The deadline has been changed from the original date of December 9th, to December 8th.
It is not known why the deadline was changed, but many suspect it has something to do with the merits of the actual case
Here is what we could gather so far:
The Red State Observer had this to say:
Early Sunday morning the Supreme Court docket for this case was updated, and the deadline for the response from the state defendants was moved up to 9:00 am on December 8. No explanation was provided.
As my two prior articles explain, December 8 is a noteworthy date as that is six days prior to the meeting of the Electoral College. A statute passed by Congress states that if a State has resolved all disputes over its elections, certifies the results, and names Electors on or before that day, that determination “shall be conclusive, and shall govern in the counting of the electoral votes as provided in the Constitution, and as hereinafter regulated, so far as the ascertainment of the electors appointed by such State is concerned.” Title 3, USC, Sec. 5.
What can be made of the fact that Justice Alito now wants the state defendants’ response into the Court with a full day remaining for the Court to take action?
On the one had it could be rationalized that Justice Alito — and likely other members of the Court — want the views of both parties to be reflected in the record before it takes action, whatever that action may be.
Keep in mind that Justice Alito could simply deny the injunctive relief on his own, without seeking the response of the state defendants. That is an option he seems to have rejected. If he were persuaded that the application of the doctrine of “laches” by the Penn. Supreme Court was appropriate, or that only issues of state law were presented in the matter, the correct action for him to have taken would have been to simply deny the Emergency Application.
He has not done so.
Legal Insurrection reported more details:
There is a lot of chatter that such a long period of time, under the circumstances, must be a way for Alito to let the application die on the vine, that the application would be “moot” or otherwise pushing it off to make meaningful relief impossible. Certainly, we can’t read Alito’s mind, but if there’s anyone on SCOTUS I don’t worry about playing such games, it’s Alito (and Thomas, too early to tell for Gorsuch, Kavanaugh, or Barrett).

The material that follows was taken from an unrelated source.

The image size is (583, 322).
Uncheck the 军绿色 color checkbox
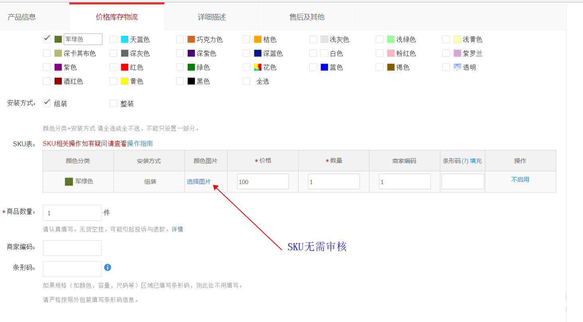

In my mind-reading exercise, Alito giving the respondents’ enough time to fully prepare opposition likely means he and some other Justices take the matter seriously, and plan to rule on the merits once the opposition is submitted, rather than limiting their ruling to emergency injunctive relief. They could treat the Emergency Application as a Petition for Certiorari, accept it, and rule substantively. The few days gives the Justice enough time to prepare their respective opinions — it’s not like they really need briefs from the respondents to know the counter-arguments.

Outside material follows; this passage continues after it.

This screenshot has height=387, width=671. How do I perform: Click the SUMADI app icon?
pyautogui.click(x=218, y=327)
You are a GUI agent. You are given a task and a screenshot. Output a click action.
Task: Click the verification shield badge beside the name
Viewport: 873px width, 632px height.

What that ultimate merits ruling would be remains to be seen. In my prior post, I was very pessimistic that SCOTUS would take the case or rule in a way that would change the state result. That’s not to say that what the PA Supreme Court did was right — it wasn’t and that PA Court has acted more like a litigant throughout this process. Mark Levin’s Landmark Legal Foundation has filed an Amicus Brief laying out the defects with the PA Supreme Court ruling.
The issue I keep coming back to is what is the remedy. SCOTUS could rule that the non-absentee mail-in votes were unlawful, and order that PA certify the vote and appoint electors based on the lawful vote only.